EBM News English
Leading News Portal in English

Anupam Kher’s Directorial Means Well, Ends Well


Movie name:Tanvi The Great

Director:Anupam Kher

Movie Casts:Shubhangi Dutt, Anupam Kher, Iain Glen, Boman Irani, Jackie Shroff, Arvind Swami, Pallavi Joshi, Karan Tacker, Nassar, Joanna Ashka

Anupam Kher’s second directorial is a warm cuddle of a film. It cannot be faulted for not having its heart in the right place. And although the treatment of the subject could have been far more controlled in its flow of uncapped-toothpaste-tube emotions, the overall impact of the storytelling is dignified and undamaged.

Unlike the recent Sitaare Zameen Par, the specially abled protagonist here is played by a neuro-unchallenged actress. Debutante Shubhangi in the title role communicates the character’s urge to purge herself of the “specially abled” label.

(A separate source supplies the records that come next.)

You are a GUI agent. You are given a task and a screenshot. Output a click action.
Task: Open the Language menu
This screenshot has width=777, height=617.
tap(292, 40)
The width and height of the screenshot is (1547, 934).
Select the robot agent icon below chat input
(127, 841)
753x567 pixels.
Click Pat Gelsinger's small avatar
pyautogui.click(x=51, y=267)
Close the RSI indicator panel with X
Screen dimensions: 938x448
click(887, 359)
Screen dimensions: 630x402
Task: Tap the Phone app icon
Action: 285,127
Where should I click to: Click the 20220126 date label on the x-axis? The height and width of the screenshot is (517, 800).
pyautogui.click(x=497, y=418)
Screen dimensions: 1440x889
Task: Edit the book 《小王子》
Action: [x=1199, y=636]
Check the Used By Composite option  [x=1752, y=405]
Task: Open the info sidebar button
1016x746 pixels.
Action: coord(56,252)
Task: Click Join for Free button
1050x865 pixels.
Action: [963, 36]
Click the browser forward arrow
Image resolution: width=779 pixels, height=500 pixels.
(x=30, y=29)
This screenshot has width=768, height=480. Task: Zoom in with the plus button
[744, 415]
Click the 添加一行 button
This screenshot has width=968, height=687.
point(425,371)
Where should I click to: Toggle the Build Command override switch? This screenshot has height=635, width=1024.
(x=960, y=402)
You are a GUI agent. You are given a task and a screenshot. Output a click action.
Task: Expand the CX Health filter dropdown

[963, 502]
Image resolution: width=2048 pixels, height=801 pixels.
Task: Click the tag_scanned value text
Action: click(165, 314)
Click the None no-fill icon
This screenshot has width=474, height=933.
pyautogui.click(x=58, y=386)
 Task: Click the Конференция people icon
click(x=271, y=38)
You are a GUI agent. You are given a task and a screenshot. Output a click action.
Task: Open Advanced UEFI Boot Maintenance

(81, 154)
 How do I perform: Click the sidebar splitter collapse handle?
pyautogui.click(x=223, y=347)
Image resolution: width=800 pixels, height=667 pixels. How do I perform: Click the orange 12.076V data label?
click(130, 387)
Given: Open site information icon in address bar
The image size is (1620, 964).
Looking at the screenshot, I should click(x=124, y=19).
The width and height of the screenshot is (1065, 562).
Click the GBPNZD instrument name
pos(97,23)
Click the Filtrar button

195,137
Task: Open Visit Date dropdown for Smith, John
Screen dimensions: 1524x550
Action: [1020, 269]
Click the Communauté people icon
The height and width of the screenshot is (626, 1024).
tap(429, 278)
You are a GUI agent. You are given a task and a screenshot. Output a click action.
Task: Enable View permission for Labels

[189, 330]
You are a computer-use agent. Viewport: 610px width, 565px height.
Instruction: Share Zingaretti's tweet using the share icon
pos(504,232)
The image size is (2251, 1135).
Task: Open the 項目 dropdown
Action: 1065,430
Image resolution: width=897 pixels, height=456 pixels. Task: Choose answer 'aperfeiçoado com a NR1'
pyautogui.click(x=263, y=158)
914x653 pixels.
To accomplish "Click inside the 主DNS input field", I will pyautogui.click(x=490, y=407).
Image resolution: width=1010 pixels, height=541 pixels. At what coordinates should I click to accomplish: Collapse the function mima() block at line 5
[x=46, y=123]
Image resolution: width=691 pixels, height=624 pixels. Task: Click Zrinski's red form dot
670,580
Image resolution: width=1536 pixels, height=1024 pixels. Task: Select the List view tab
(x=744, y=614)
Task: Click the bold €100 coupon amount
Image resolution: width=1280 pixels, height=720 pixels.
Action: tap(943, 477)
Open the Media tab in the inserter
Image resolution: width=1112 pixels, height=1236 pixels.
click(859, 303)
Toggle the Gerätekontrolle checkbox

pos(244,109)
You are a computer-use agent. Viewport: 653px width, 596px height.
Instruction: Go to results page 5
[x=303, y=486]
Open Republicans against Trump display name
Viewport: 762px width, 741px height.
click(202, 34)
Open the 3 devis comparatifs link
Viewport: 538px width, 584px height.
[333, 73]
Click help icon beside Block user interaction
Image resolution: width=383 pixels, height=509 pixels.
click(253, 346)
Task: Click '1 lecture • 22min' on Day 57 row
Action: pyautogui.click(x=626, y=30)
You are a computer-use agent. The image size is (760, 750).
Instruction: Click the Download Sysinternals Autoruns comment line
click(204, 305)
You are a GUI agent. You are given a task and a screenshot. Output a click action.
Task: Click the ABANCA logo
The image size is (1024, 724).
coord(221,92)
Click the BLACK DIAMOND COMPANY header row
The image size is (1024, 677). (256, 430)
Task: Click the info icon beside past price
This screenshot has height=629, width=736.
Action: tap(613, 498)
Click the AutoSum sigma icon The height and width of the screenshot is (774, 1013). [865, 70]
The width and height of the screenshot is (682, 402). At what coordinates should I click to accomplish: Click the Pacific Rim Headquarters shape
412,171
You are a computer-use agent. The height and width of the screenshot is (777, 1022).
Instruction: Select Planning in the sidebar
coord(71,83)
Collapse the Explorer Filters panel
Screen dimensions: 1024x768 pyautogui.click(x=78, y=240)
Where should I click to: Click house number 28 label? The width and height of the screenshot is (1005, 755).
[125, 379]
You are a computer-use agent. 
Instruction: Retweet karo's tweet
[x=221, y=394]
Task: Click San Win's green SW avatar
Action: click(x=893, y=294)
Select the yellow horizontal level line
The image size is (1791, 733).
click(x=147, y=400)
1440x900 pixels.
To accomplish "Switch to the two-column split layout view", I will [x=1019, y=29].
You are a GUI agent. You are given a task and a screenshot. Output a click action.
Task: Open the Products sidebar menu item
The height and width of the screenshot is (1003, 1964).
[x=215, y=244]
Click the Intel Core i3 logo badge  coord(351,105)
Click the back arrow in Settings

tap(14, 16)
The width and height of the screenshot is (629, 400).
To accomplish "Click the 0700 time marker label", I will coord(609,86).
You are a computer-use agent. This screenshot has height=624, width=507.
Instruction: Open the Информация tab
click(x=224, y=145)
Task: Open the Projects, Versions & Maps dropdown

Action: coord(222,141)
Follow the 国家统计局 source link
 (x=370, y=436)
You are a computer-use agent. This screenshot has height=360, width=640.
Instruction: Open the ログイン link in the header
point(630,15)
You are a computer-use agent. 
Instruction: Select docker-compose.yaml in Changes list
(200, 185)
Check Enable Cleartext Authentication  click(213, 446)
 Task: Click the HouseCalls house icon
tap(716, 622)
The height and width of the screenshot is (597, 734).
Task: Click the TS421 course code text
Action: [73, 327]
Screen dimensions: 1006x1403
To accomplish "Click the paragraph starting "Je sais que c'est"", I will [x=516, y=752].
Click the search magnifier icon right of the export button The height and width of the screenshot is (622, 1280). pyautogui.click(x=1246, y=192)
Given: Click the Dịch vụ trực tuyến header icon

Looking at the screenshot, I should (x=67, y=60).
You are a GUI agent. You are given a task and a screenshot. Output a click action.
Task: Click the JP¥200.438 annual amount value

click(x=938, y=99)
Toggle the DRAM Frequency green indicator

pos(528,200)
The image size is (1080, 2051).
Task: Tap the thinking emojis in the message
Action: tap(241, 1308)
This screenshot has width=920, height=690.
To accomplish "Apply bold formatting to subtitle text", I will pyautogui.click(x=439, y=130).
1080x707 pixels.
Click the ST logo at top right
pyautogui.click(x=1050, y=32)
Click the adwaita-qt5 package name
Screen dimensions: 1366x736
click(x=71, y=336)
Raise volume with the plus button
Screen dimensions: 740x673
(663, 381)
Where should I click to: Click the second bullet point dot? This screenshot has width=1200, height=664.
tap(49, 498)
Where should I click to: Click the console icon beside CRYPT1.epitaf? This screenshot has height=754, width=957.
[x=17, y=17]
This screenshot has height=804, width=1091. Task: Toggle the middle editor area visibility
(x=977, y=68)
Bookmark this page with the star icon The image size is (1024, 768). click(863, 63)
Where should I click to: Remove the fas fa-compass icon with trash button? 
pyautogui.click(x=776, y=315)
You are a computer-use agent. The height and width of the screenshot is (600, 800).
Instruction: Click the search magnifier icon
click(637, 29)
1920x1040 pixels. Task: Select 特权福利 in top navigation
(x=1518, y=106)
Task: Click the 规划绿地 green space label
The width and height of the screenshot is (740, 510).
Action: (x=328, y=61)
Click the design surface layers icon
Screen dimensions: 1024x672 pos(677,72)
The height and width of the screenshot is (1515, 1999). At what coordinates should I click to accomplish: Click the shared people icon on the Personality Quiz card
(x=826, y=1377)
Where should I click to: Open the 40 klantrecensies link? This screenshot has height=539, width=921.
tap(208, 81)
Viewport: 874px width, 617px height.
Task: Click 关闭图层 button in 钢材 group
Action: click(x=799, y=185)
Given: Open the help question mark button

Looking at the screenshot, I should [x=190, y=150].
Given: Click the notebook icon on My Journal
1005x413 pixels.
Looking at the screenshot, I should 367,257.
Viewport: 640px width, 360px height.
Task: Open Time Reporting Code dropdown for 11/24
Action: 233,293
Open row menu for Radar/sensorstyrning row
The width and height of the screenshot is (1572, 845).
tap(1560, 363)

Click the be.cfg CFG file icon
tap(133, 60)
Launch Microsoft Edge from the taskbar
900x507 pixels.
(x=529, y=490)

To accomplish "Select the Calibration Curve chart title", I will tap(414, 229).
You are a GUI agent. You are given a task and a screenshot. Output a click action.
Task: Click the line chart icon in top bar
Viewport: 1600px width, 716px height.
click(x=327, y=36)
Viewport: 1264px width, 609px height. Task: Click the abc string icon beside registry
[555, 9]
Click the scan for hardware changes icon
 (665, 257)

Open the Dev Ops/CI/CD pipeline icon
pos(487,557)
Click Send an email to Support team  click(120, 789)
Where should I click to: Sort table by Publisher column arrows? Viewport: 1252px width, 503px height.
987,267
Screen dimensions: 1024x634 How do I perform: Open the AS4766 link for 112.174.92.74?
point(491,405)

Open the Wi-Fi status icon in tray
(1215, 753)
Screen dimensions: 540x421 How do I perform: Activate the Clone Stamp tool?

However, her inexperience as an actor shows up when she is required to show her character’s emotional velocity. She tends to get out of character and shed her autistic act in such moments. In such scenes, she displays a deficiency that we never saw in the way Shah Rukh Khan and Priyanka Chopra did in My Name Is Khan and Barfi, respectively.

Nonetheless, it is a brave performance, and one that compares well with the other debutante this week. Shubhangi is supported by able actors whose contagious convictions envelope and downplay whatever shortcomings in the debutante’s performance.

Anupam Kher’s director is linear and unadorned. The story and its execution come from the actor-director’s determination to draw out the emotions from the plot without causing any stir in the pool of storytelling. The film has a fable-like aura to it, and no harm in that.

As a fairytale about a spunky, spirited differently abled girl (who won’t be referred to as differently abled) who will join the army even if eyebrows are raised and warnings are shouted, Tanvi The Great delivers an emotionally charged story, albeit one with over-punctuated emotions which never become problematic for us. After all, who doesn’t like a good old-fashioned tearjerker about an unlikely hero? Kher himself plays Shubhangi’s grandfather in this overlong but innocuous inspirational sage bogged down by excessive perspiration and some inspiration..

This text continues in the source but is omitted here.